Collected data:
::::::::

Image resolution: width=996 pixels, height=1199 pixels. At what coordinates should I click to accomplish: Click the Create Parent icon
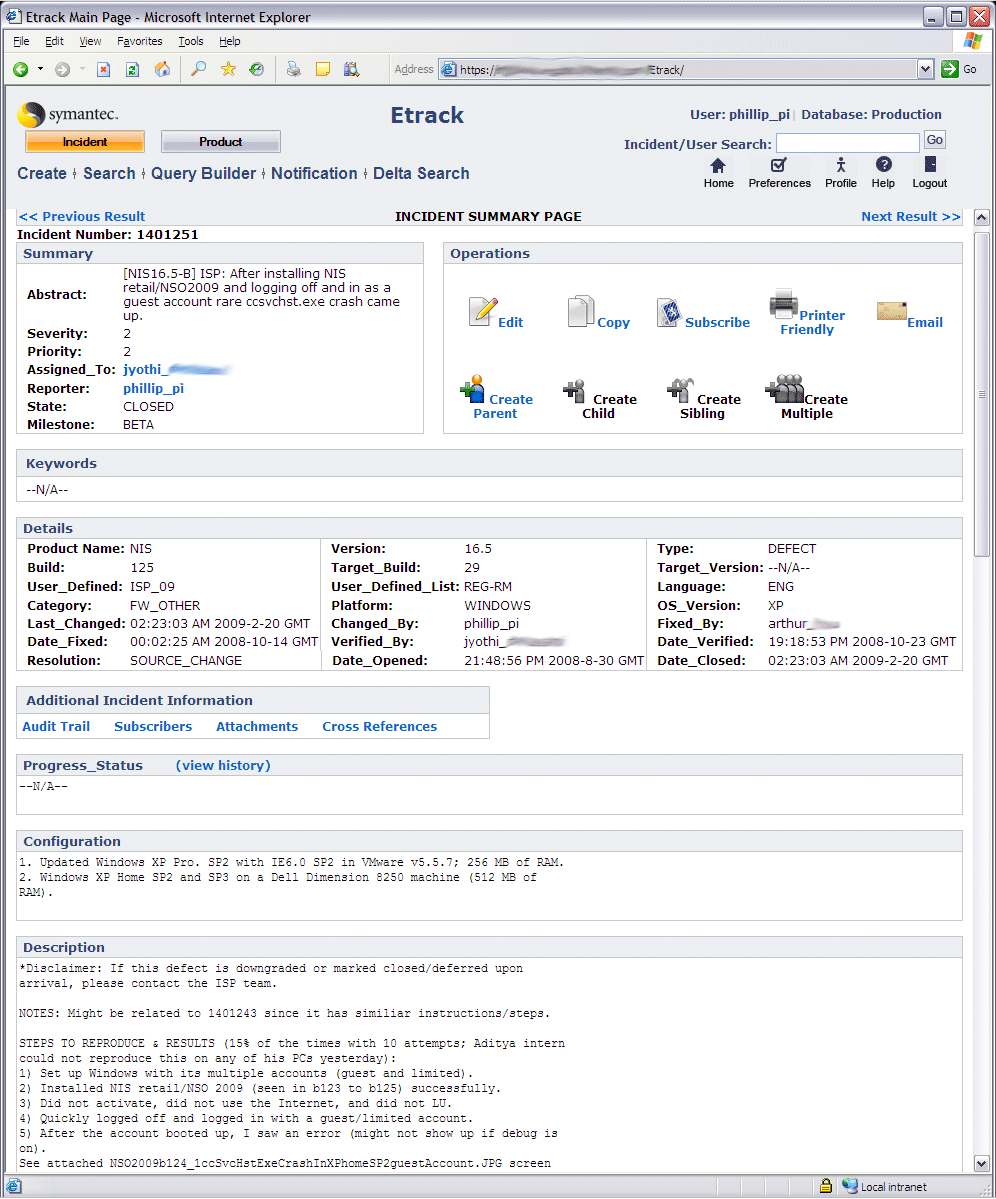(x=472, y=389)
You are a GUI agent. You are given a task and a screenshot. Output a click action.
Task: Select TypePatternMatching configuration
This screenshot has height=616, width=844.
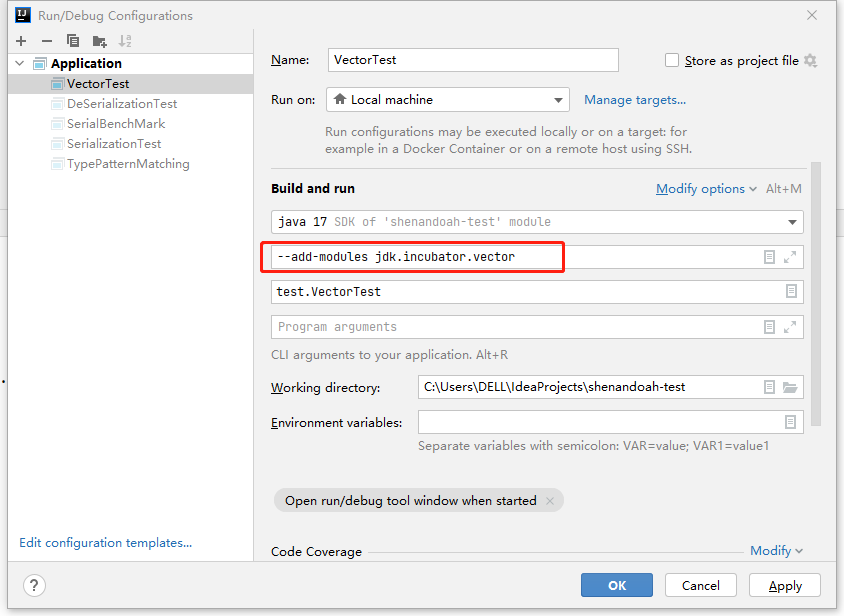[127, 164]
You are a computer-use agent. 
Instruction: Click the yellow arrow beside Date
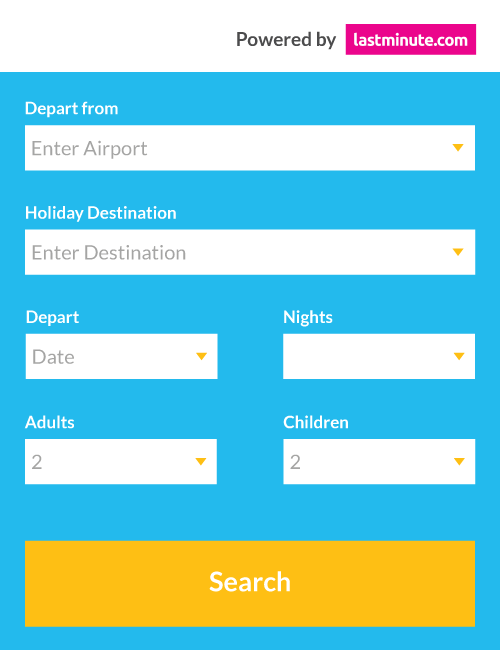(201, 357)
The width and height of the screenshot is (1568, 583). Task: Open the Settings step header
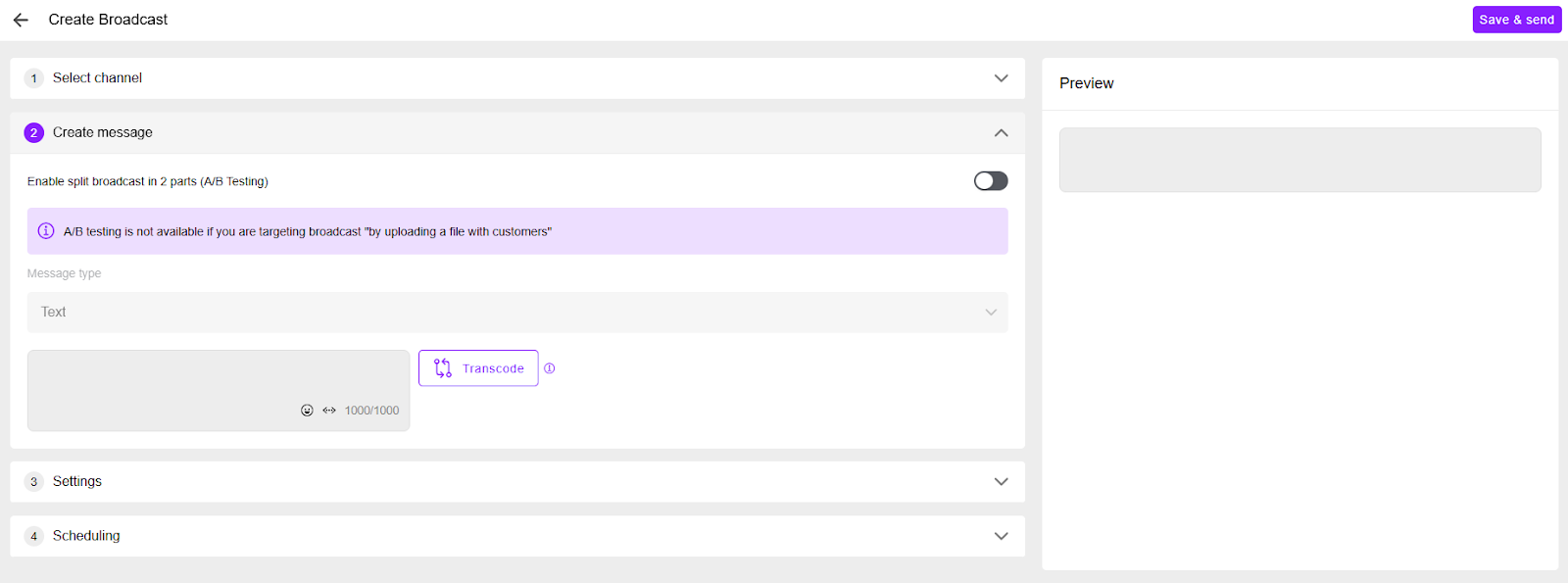point(517,482)
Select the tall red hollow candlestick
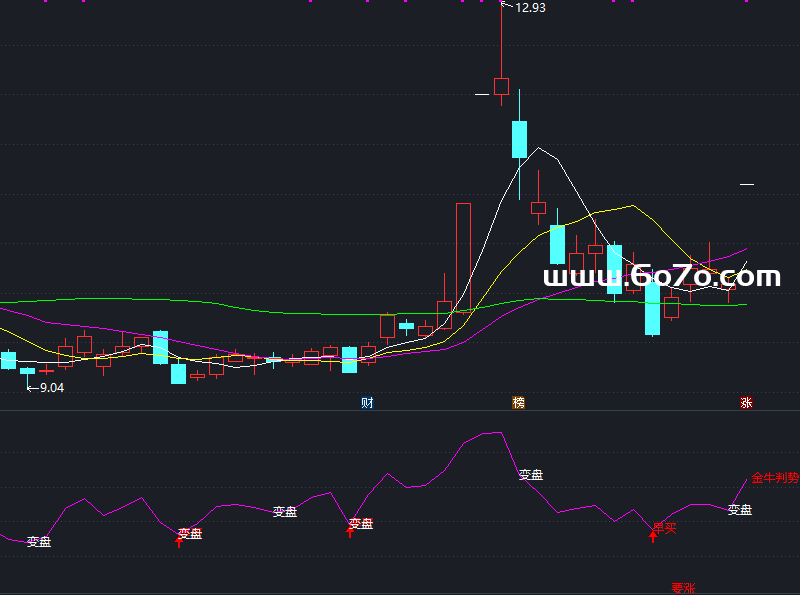 463,258
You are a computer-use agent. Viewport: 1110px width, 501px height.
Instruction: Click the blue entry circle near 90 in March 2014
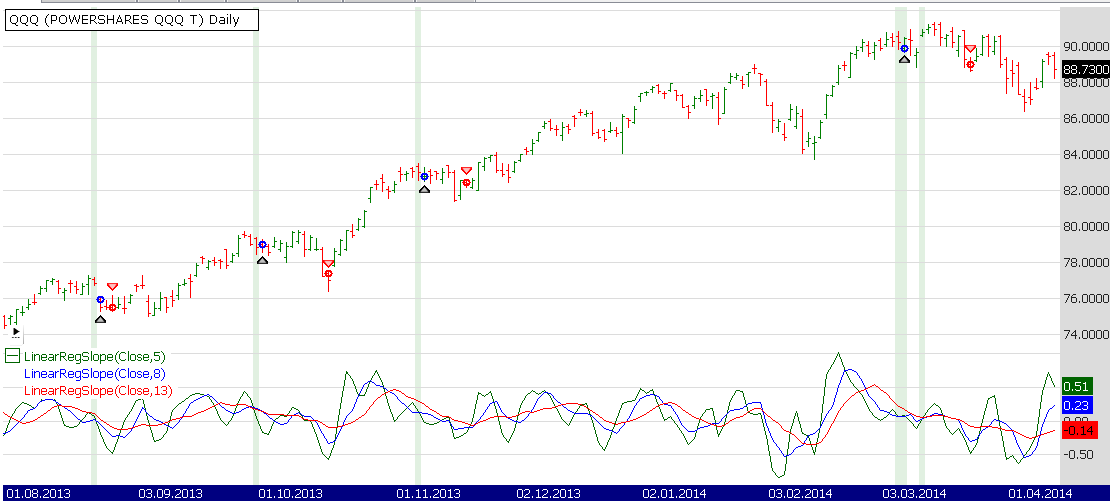pos(904,48)
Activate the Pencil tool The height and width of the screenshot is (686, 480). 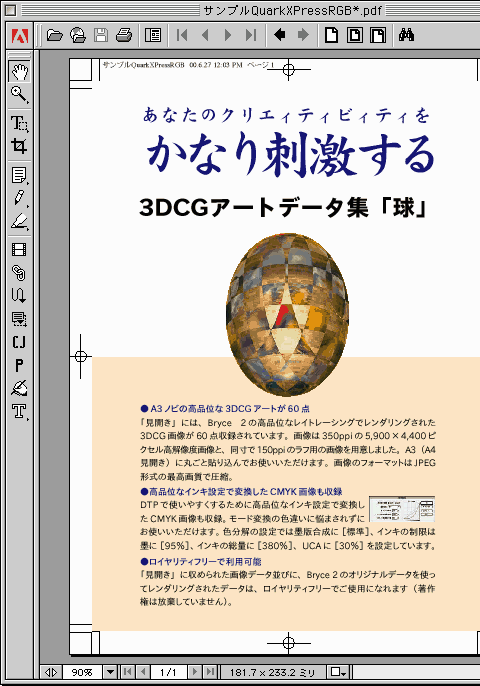coord(19,198)
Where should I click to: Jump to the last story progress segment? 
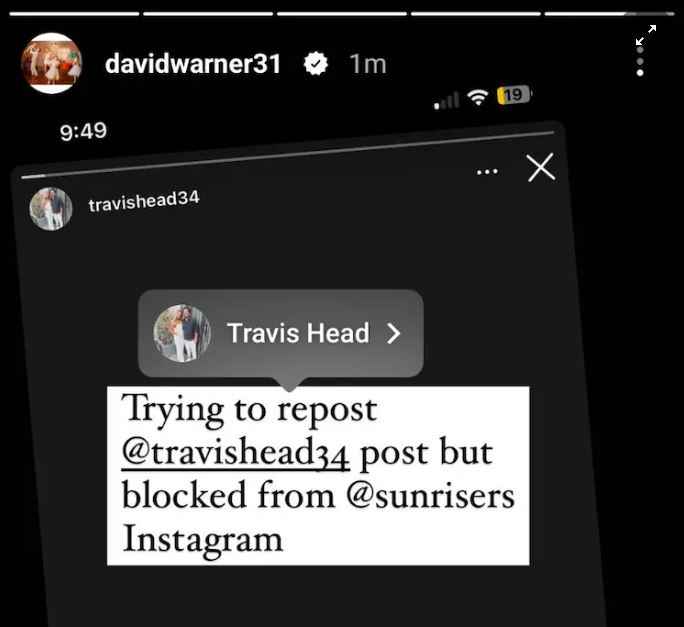coord(609,14)
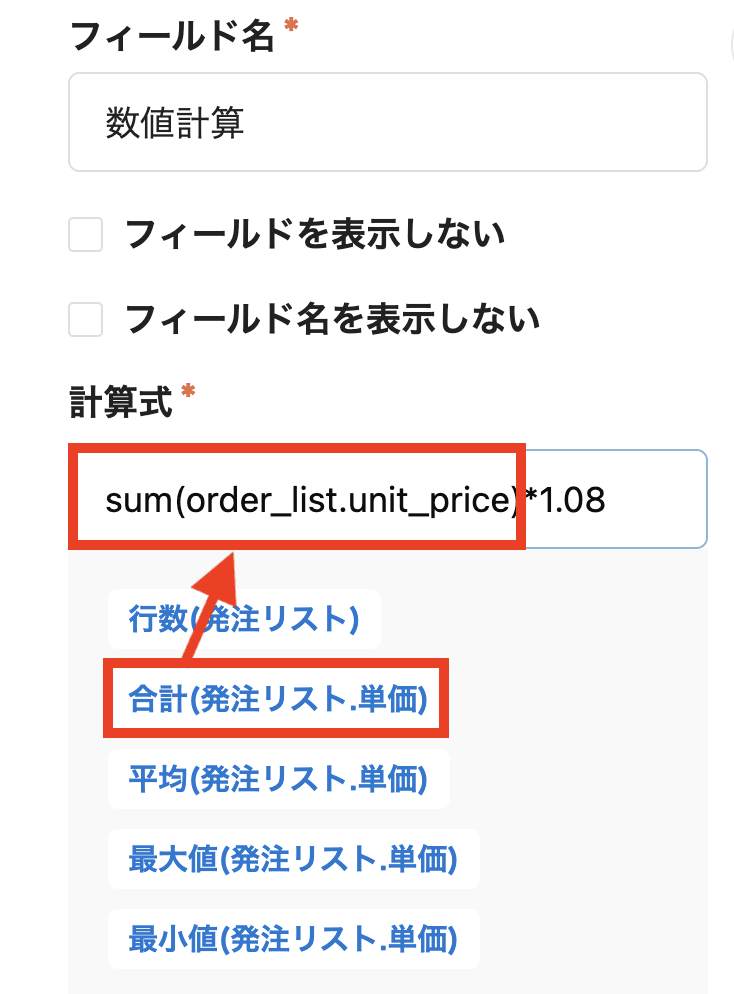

::::::::

Exercise requirements —
Beginning with the first entry above, reproduce every line verbatim until the line with "You are a GUI", which is included too; omit pictures.

Answer space —
Image resolution: width=996 pixels, height=1199 pixels. At what coordinates should I click to accomplish: Click the Create Parent icon
(x=472, y=389)
You are a GUI agent. You are given a task and a screenshot. Output a click action.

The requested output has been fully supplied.